Write each entry down again precisely, skipping nothing.

####################

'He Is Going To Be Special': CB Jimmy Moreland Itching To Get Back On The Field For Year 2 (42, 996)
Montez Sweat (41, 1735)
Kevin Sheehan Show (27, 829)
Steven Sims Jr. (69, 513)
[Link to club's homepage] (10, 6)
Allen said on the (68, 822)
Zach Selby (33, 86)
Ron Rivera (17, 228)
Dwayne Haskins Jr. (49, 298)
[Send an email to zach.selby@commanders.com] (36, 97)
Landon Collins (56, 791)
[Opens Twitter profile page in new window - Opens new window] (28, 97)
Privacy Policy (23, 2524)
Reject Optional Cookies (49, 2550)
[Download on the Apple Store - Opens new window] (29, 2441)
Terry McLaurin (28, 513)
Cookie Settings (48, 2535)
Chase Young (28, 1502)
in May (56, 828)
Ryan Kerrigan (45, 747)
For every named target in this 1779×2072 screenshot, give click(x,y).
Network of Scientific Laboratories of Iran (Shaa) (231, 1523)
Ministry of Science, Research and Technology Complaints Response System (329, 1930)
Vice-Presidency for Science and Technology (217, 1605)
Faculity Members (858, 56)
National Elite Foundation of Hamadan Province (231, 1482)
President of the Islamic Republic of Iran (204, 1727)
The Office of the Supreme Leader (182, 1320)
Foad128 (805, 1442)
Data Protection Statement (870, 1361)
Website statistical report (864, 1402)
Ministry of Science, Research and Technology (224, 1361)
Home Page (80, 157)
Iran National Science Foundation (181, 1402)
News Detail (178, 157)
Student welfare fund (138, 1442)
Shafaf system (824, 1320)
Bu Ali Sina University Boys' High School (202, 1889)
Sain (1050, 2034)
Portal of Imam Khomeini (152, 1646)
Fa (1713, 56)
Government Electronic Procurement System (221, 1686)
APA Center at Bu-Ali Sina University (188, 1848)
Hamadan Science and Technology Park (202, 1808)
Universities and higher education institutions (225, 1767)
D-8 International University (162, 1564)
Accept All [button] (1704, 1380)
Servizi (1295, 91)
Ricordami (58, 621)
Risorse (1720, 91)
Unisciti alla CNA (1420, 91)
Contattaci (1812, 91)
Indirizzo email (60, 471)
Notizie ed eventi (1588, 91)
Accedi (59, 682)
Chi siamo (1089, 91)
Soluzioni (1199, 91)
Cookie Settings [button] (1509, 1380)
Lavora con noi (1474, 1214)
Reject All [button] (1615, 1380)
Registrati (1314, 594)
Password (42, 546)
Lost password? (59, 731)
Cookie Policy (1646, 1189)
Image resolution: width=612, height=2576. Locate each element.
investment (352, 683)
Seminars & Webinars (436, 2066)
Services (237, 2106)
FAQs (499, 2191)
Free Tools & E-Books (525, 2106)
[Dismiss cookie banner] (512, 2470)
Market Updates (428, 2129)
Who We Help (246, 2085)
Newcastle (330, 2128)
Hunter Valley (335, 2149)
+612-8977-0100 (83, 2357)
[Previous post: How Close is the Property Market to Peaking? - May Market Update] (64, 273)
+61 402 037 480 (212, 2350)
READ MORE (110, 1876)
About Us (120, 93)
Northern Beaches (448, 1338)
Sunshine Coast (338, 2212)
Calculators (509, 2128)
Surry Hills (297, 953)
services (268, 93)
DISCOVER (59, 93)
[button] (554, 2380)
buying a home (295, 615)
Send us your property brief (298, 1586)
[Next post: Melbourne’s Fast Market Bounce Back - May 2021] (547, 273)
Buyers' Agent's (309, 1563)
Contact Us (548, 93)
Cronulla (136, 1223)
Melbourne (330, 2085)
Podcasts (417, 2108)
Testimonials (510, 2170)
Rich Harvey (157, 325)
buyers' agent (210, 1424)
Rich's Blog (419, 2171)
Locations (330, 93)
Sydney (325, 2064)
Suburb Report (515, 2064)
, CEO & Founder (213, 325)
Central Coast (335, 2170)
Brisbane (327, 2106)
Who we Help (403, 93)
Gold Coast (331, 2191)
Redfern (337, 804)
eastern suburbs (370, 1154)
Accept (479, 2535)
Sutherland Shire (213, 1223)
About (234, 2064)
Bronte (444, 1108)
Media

####################

--- RESPONSE ---
'He Is Going To Be Special': CB Jimmy Moreland Itching To Get Back On The Field For Year 2 (42, 996)
Montez Sweat (41, 1735)
Kevin Sheehan Show (27, 829)
Steven Sims Jr. (69, 513)
[Link to club's homepage] (10, 6)
Allen said on the (68, 822)
Zach Selby (33, 86)
Ron Rivera (17, 228)
Dwayne Haskins Jr. (49, 298)
[Send an email to zach.selby@commanders.com] (36, 97)
Landon Collins (56, 791)
[Opens Twitter profile page in new window - Opens new window] (28, 97)
Privacy Policy (23, 2524)
Reject Optional Cookies (49, 2550)
[Download on the Apple Store - Opens new window] (29, 2441)
Terry McLaurin (28, 513)
Cookie Settings (48, 2535)
Chase Young (28, 1502)
in May (56, 828)
Ryan Kerrigan (45, 747)
For every named target in this 1779×2072 screenshot, give click(x,y).
Network of Scientific Laboratories of Iran (Shaa) (231, 1523)
Ministry of Science, Research and Technology Complaints Response System (329, 1930)
Vice-Presidency for Science and Technology (217, 1605)
Faculity Members (858, 56)
National Elite Foundation of Hamadan Province (231, 1482)
President of the Islamic Republic of Iran (204, 1727)
The Office of the Supreme Leader (182, 1320)
Foad128 (805, 1442)
Data Protection Statement (870, 1361)
Website statistical report (864, 1402)
Ministry of Science, Research and Technology (224, 1361)
Home Page (80, 157)
Iran National Science Foundation (181, 1402)
News Detail (178, 157)
Student welfare fund (138, 1442)
Shafaf system (824, 1320)
Bu Ali Sina University Boys' High School (202, 1889)
Sain (1050, 2034)
Portal of Imam Khomeini (152, 1646)
Fa (1713, 56)
Government Electronic Procurement System (221, 1686)
APA Center at Bu-Ali Sina University (188, 1848)
Hamadan Science and Technology Park (202, 1808)
Universities and higher education institutions (225, 1767)
D-8 International University (162, 1564)
Accept All [button] (1704, 1380)
Servizi (1295, 91)
Ricordami (58, 621)
Risorse (1720, 91)
Unisciti alla CNA (1420, 91)
Contattaci (1812, 91)
Indirizzo email (60, 471)
Notizie ed eventi (1588, 91)
Accedi (59, 682)
Chi siamo (1089, 91)
Soluzioni (1199, 91)
Cookie Settings [button] (1509, 1380)
Lavora con noi (1474, 1214)
Reject All [button] (1615, 1380)
Registrati (1314, 594)
Password (42, 546)
Lost password? (59, 731)
Cookie Policy (1646, 1189)
Image resolution: width=612, height=2576. Locate each element.
investment (352, 683)
Seminars & Webinars (436, 2066)
Services (237, 2106)
FAQs (499, 2191)
Free Tools & E-Books (525, 2106)
[Dismiss cookie banner] (512, 2470)
Market Updates (428, 2129)
Who We Help (246, 2085)
Newcastle (330, 2128)
Hunter Valley (335, 2149)
+612-8977-0100 (83, 2357)
[Previous post: How Close is the Property Market to Peaking? - May Market Update] (64, 273)
+61 402 037 480 (212, 2350)
READ MORE (110, 1876)
About Us (120, 93)
Northern Beaches (448, 1338)
Sunshine Coast (338, 2212)
Calculators (509, 2128)
Surry Hills (297, 953)
services (268, 93)
DISCOVER (59, 93)
[button] (554, 2380)
buying a home (295, 615)
Send us your property brief (298, 1586)
[Next post: Melbourne’s Fast Market Bounce Back - May 2021] (547, 273)
Buyers' Agent's (309, 1563)
Contact Us (548, 93)
Cronulla (136, 1223)
Melbourne (330, 2085)
Podcasts (417, 2108)
Testimonials (510, 2170)
Rich Harvey (157, 325)
buyers' agent (210, 1424)
Rich's Blog (419, 2171)
Locations (330, 93)
Sydney (325, 2064)
Suburb Report (515, 2064)
, CEO & Founder (213, 325)
Central Coast (335, 2170)
Brisbane (327, 2106)
Who we Help (403, 93)
Gold Coast (331, 2191)
Redfern (337, 804)
eastern suburbs (370, 1154)
Accept (479, 2535)
Sutherland Shire (213, 1223)
About (234, 2064)
Bronte (444, 1108)
Media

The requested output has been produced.